DATA FOR PROCESSING:
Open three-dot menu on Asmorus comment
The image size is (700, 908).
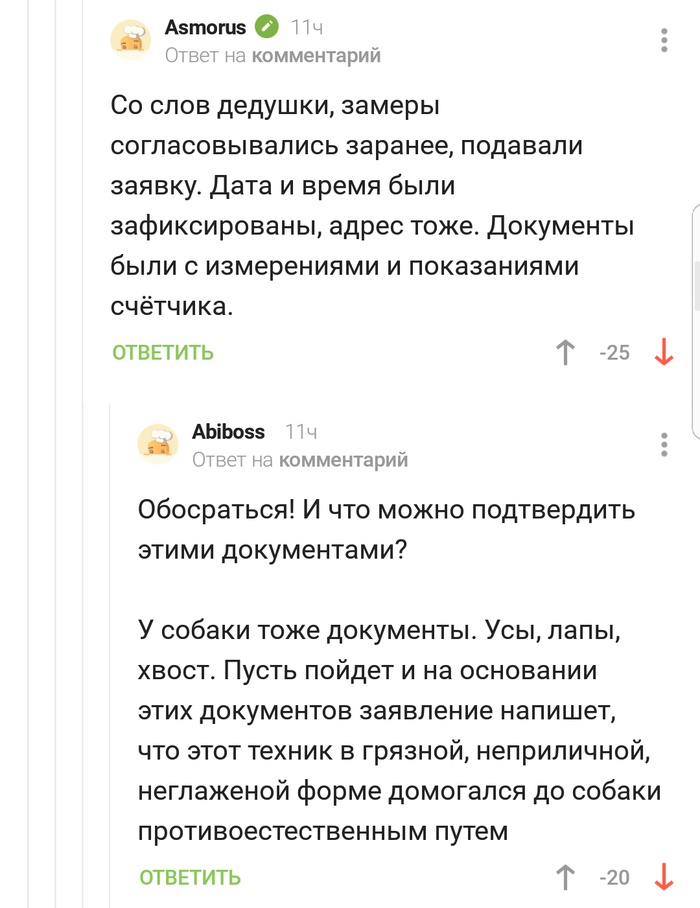click(664, 41)
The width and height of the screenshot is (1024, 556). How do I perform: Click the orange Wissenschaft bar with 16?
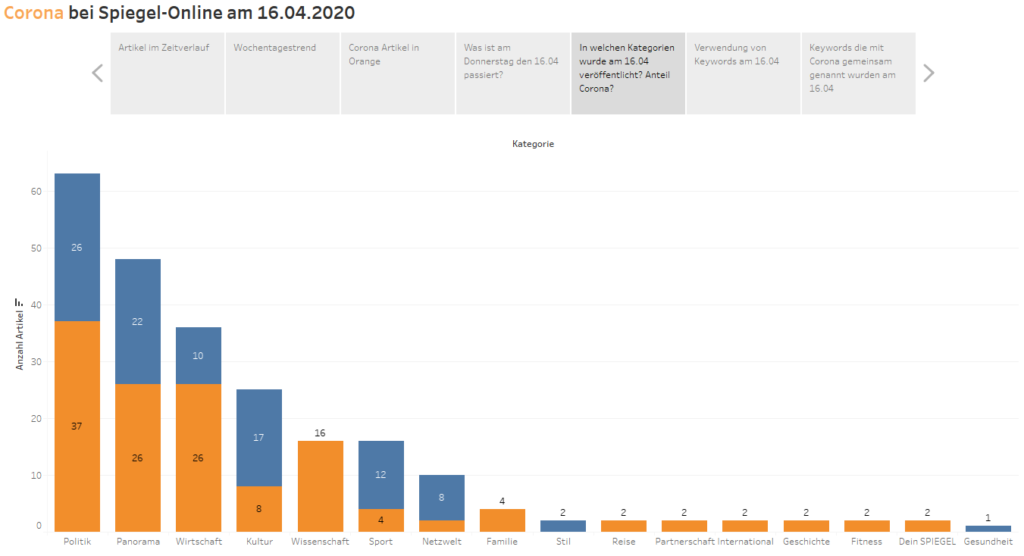click(x=320, y=486)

TASK STATEMENT: If an entry contains an image, skip the image and return the rest of the listing unchanged.

RESULT OF THIS EXERCISE:
Open three-dot menu on Asmorus comment
The image size is (700, 908).
click(664, 41)
The width and height of the screenshot is (1024, 556). How do I perform: Click the orange Wissenschaft bar with 16?
click(x=320, y=486)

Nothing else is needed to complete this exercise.